Shake the Salt Habit
When it comes to sodium, what is the first thing you think of? If you’re like most Americans, you think of the salt shaker. But sodium is a great preservative, and on average, more than 90 percent of the sodium we eat comes from processed foods and prepared meals eaten away from home.
Contrary to popular belief sodium is not an “evil” mineral. It is essential in our bodies for the conduction of electrical signals in our nervous system, and the regulation of extracellular fluid so nutrients can reach your cells. It is when we consume too much sodium that we see harmful side effects like hypertension, kidney complications, and decreased bone density.

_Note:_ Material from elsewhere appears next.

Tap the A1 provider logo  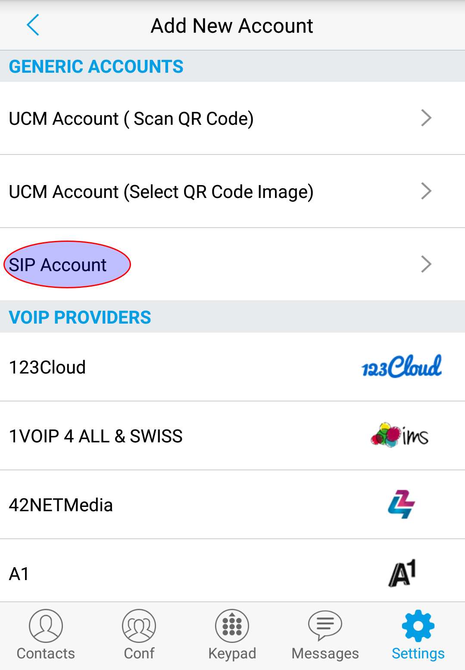[x=402, y=573]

You are probably thinking to yourself, “How much sodium should I have, and how much is too much?” The USDA’s Dietary Guidelines for Americans suggests we limit our daily intake to 2,300 mg or less – about 1 teaspoon of salt per day. However, if you are over 50, African American, or have hypertension, diabetes, or chronic kidney disease you should consume 1,500 mg or less.

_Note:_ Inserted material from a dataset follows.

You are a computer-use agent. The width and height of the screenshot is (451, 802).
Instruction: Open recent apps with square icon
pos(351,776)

7 Surefire Tips to Shake the Salt Shaker Addiction
- Ditch the salt shaker while cooking and at meals and try new salt-free seasonings such as lemon-pepper or garden herbs.
- Eat more fresh fruits and vegetables – these are naturally low in sodium. Frozen is fine, but watch for added sauces – be an active label reader!

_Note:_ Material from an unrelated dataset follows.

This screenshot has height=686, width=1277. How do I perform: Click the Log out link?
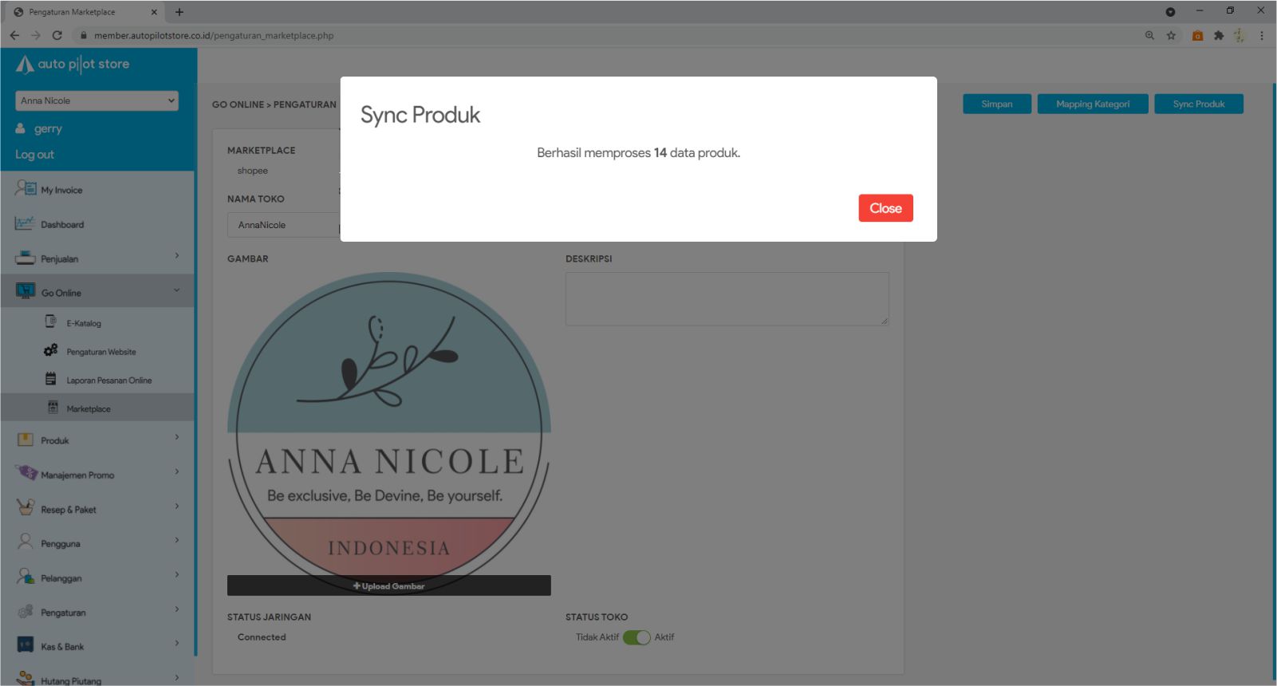(35, 155)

- Buy “low-sodium” products, these have less than 140 mg of sodium per serving.
- Cut back on pre-made meals, like frozen meals and pizzas.
- Prepare as much food as you can in your home – don’t leave your health in someone else’s hands.
- Be aware of the condiments you are using – sodium is not just found in soy sauce.
- When at a restaurant, request to have salt omitted from your meal, most chefs will do this for you.
So, to limit your intake of sodium, remember to think “outside the shaker.”